Bedivere parlò della straordinaria coincidenza di eventi che l'avevano condotto lassù: come aveva potuto Gawain sapere per certo che lui si sarebbe salvato?
Lo sperava, forse; quando non esistono più certezze, la speranza è l'unica certezza che rimane. Ma c'era di più. Lui sapeva dei sentimenti dell'amico per la figlia. È probabile che Sir Lucan non avesse trattenuto la sua lingua, non c'era da meravigliarsi.
No, non era stata una coincidenza, avrebbe convenuto con Clarissant quando tutto il disprezzo riservatogli fino ad allora si fosse mostrato per ciò che era: il rifiuto di guardarsi allo specchio, di riconoscere un proprio simile. Lui l'aveva salvata due volte, la prima con una menzogna e la seconda con la verità, dall'ira colpevole di Gaheris. Ma poiché ammettere che il Male si annidasse in famiglia non era nello stile dei figli di Lot, era stato ben più facile per lei portare rancore ad un estraneo per una colpa inesistente. Ugualmente cieco, Gawain era corso in Francia a sfidare Lancelot, piuttosto che cercare di capire perché Mordred avesse messo tanto zelo a svelare lo scandalo di corte.

È stato un suicidio, ora me ne rendo conto, e prego Iddio di perdonarmi. Spero di combattere, domani, ed espiare la mia presunzione con il sangue e l'estrema fedeltà al mio re, Arthur Pendragon.

Branwen sfiorò ancora una volta quelle parole sulla carta e le fece scivolare dentro di sé, dove risiedeva ormai la sicurezza che suo padre l'aveva sempre amata.


- Voi non c'entravate nulla. Eravate uno spettatore impotente delle mie disgrazie, e vi ho scambiato per un nemico... la fantasia e la realtà si sono confuse in me, e non posso rimediare altrimenti che chiedendo il vostro perdono.
- Vi sono devoto, signora, e peccherei di presunzione concedendo un giudizio che non mi appartiene. Iddio perdona, io amo. - Pronunciò queste parole con gli occhi negli occhi di Branwen, mentre attendevano il chierico che avrebbe celebrato il loro matrimonio.
Clarissant era serena per essersi rappacificata con lui, ma ancora sentiva lo stomaco chiudersi pensando che mai più avrebbe vissuto quella felicità.
Era invidia? Sì, un poco, non quell'invidia cattiva e sterile che distrugge i rapporti e congela l'anima, semplicemente si rendeva conto che la nipote era più fortunata di quanto lo fosse stata lei, null'altro. Ma a ben guardare, ora erano entrambe fortunate ad averlo accanto; poiché lei e Branwen erano davvero le due facce di una moneta, i due volti della luna. Benedisse la loro unione, ed infine pianse di gioia.

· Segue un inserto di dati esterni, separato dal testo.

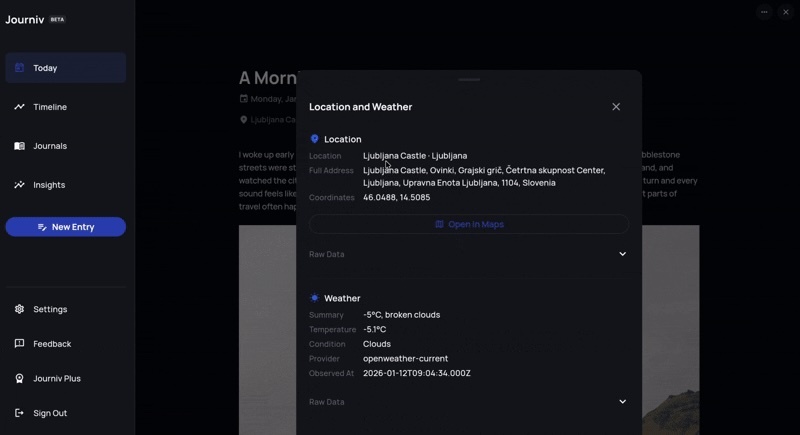Open location in Maps

pos(469,224)
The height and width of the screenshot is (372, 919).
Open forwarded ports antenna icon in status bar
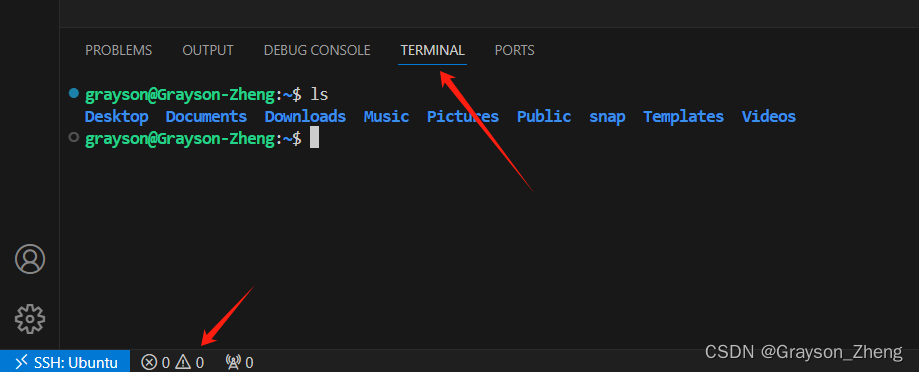coord(233,363)
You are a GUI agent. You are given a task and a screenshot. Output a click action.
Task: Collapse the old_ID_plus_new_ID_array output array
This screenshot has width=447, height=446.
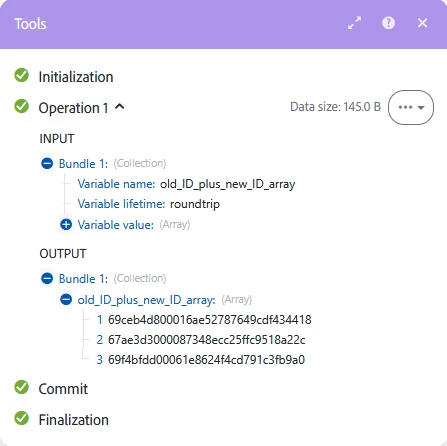tap(66, 299)
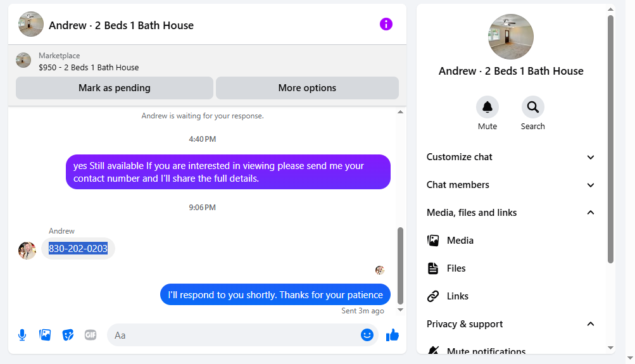Send a thumbs-up like
Image resolution: width=635 pixels, height=364 pixels.
(393, 335)
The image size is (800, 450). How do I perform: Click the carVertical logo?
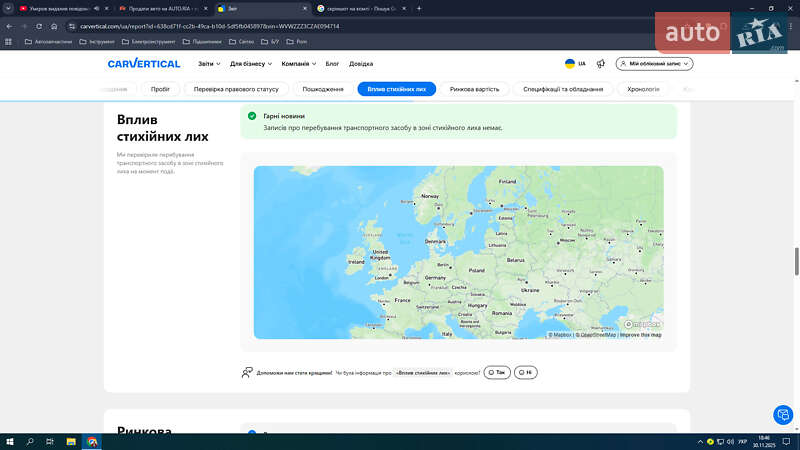144,63
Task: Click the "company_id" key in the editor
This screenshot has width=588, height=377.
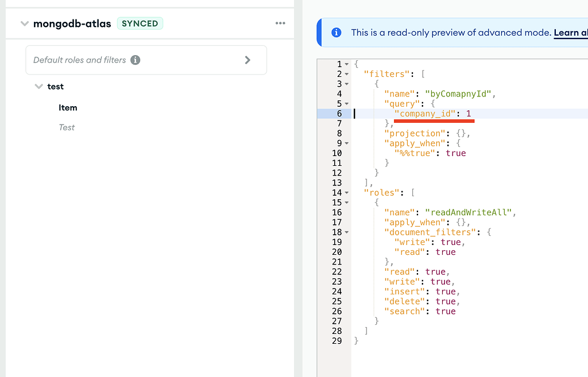Action: [x=425, y=114]
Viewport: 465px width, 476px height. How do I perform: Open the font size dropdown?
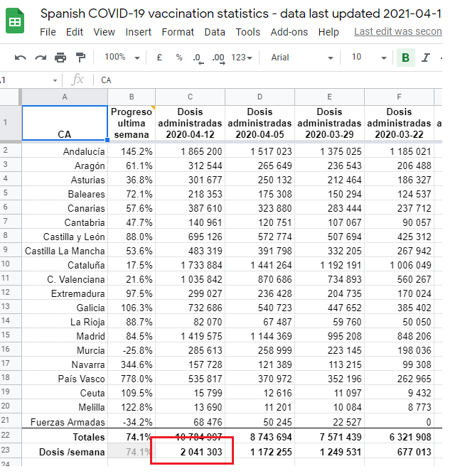[x=365, y=58]
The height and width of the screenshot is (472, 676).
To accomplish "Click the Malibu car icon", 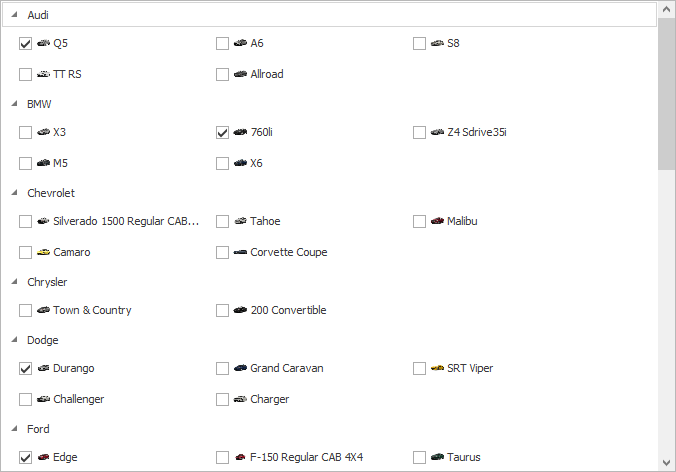I will click(437, 221).
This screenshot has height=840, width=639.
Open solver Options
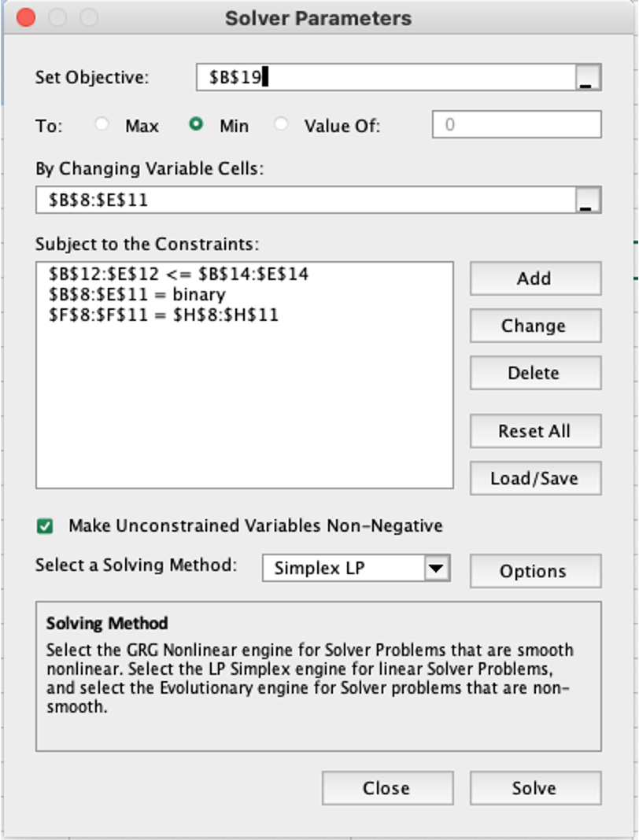tap(534, 572)
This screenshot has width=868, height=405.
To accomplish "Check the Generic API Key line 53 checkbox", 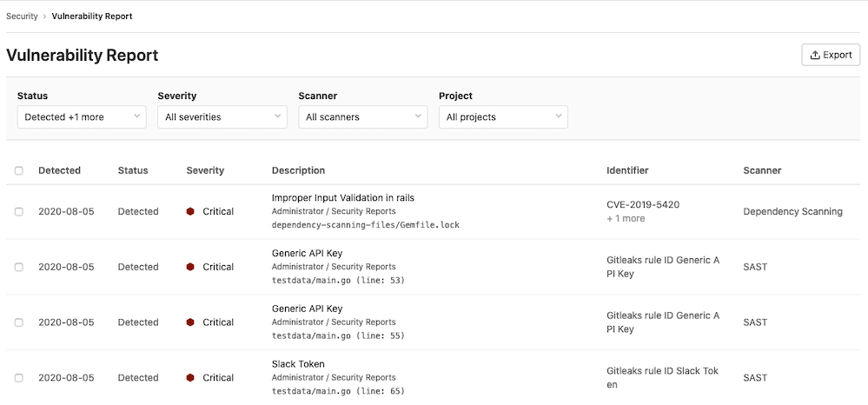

Alla fine dell'anno seguente, prima che nascesse Amren - futuro sovrano di Orkney e di Norvegia - appresero della morte di Melehan e di suo fratello Melou per mano di re Constantine.
La spada di Sir Colgrevance andò perduta per sempre. Si narra che Lancelot, giunto in Britannia dopo la grande battaglia, aveva provato vergogna del sangue che tale strumento aveva versato per sua mano e l'aveva distrutta. E in quello stesso istante, in un castello di Gore una donna era scoppiata a ridere - e quando la vecchia madre le aveva chiesto perché, ella l'aveva uccisa.